Он позвал ее, окликнул. Мельком, издали оглянувшись, она одними губами объяснила: «Сегодня не могу!» или «Не выдавай нас!» Можно было понять и так: «Не выдавай!» Он собрался уходить, когда она появилась. «Ты не знаешь нашего старшего лейтенанта!» — говорила она, запыхавшись, гордясь своей смелостью и страшась, что их накроют. «Бежим!» Схватив его руку, она кинулась по теневой стороне проулка, держась штакетника и пригибаясь, — мальчишка с девчонкой… Он-то давно таковым себя не считал, до их побег смешил его, как будто он все-таки мальчишка. В тесной улочке под луной действительно выросла какая-то фигура. «Сюда!» — юркнула Раиса в калитку, и не дыша, прижавшись к нему, выжидала. И он замер, — в готовности поддержать игру, от внезапной близости тела. Чьи-то сапоги прогромыхали мимо. «Пригрей меня», — шепнул Борис. «Домой!» — шепотом ответила она, схватив его руку, помчалась в обратную сторону.
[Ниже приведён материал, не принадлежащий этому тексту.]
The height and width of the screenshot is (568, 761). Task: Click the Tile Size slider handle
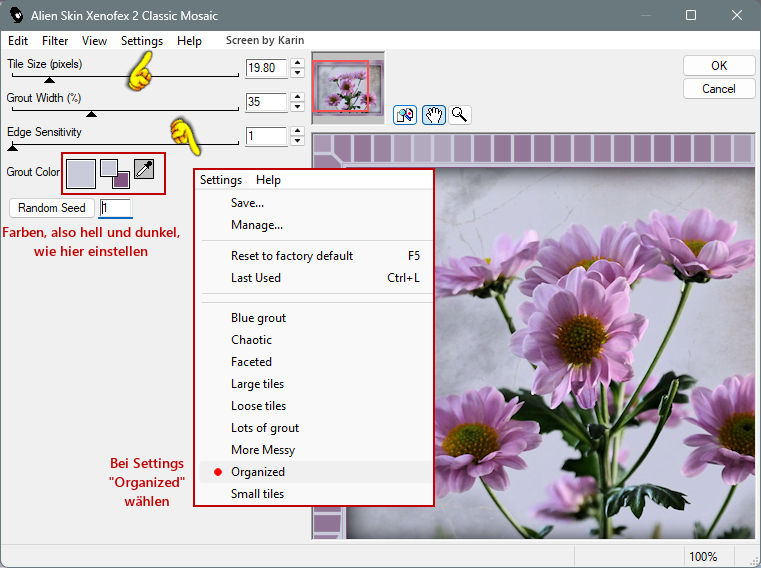[50, 79]
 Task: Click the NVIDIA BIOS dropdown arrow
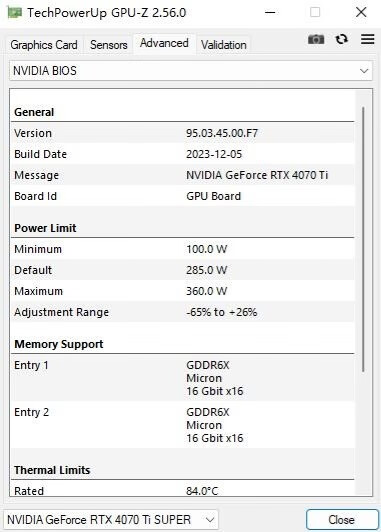coord(364,71)
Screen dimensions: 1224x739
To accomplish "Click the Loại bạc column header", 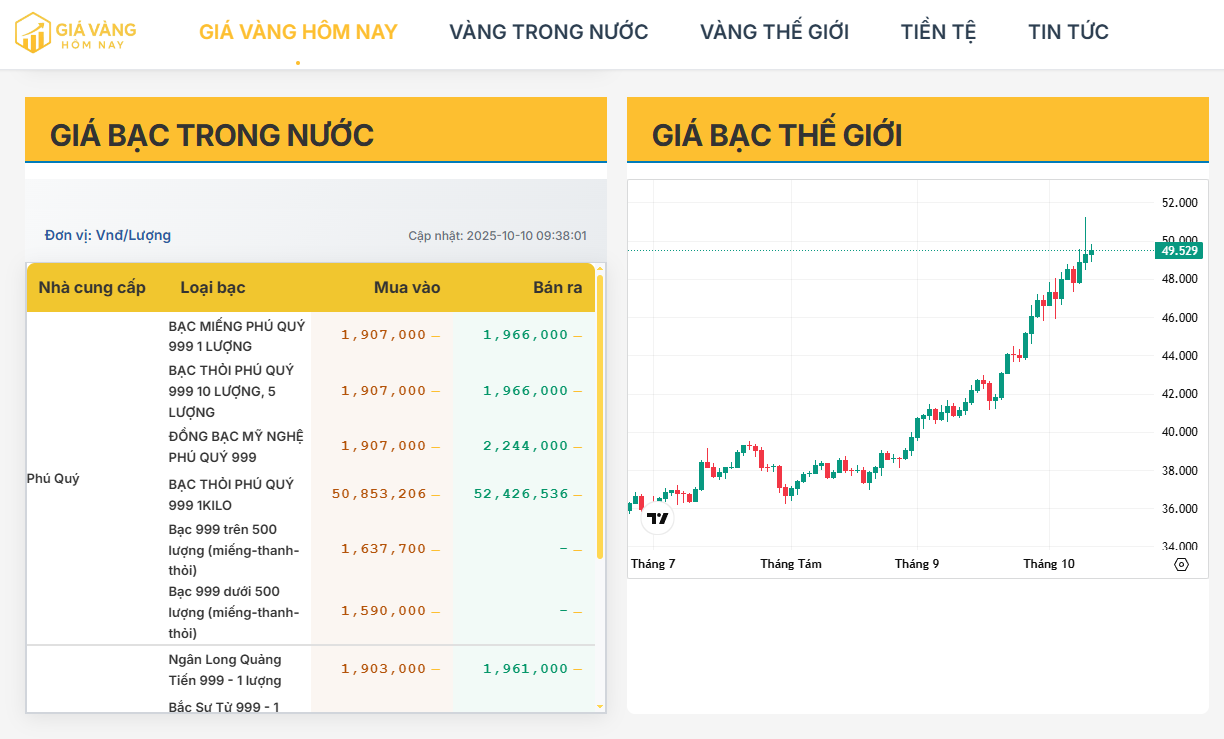I will pyautogui.click(x=213, y=288).
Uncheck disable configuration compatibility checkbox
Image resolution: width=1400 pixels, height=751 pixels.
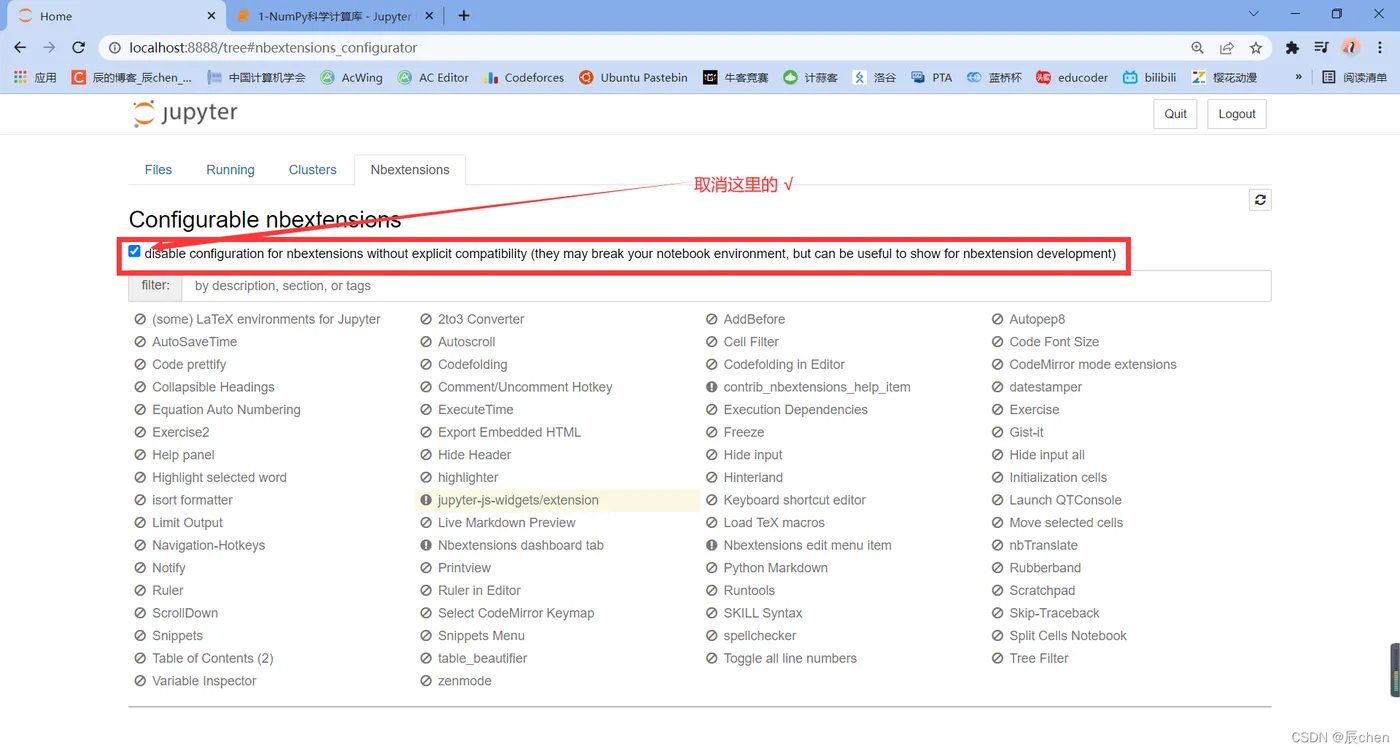tap(134, 252)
Одинокий ИЛ, с низким грохотом ворвавшись в аэродромное пространство, вернул Силаева к предстартовым, сейчас далеким от него заботам. ИЛ пронесся над полем, выстилая сухую траву за хвостом, и крутой, до синего неба «горкой» просалютовал полковому обществу: «Я — здесь!»
«Я» — это армейский инспектор по технике пилотирования полковник Потокин.
Подобные приветствия импонируют стоянке, когда ИЛы возвращаются с задания. А штаб армии, откуда на «спарке», не боевой, тренировочной машине пожаловал полковник, чтобы усилить контроль за уходящими на задание, квартирует в тылу, на почтительном расстоянии от линии фронта. Так что эффект создался скорее обратный.
Но вот полковник, зарулив, направляется в голову стартовой колонны ИЛов. Летчики, сидевшие рядом с Борисом под камышовым навесом, выжидательно смолкают, — инспектор Потокин, с его правом безапелляционного суждения о выучке, о способностях летчиков, влиятельный человек.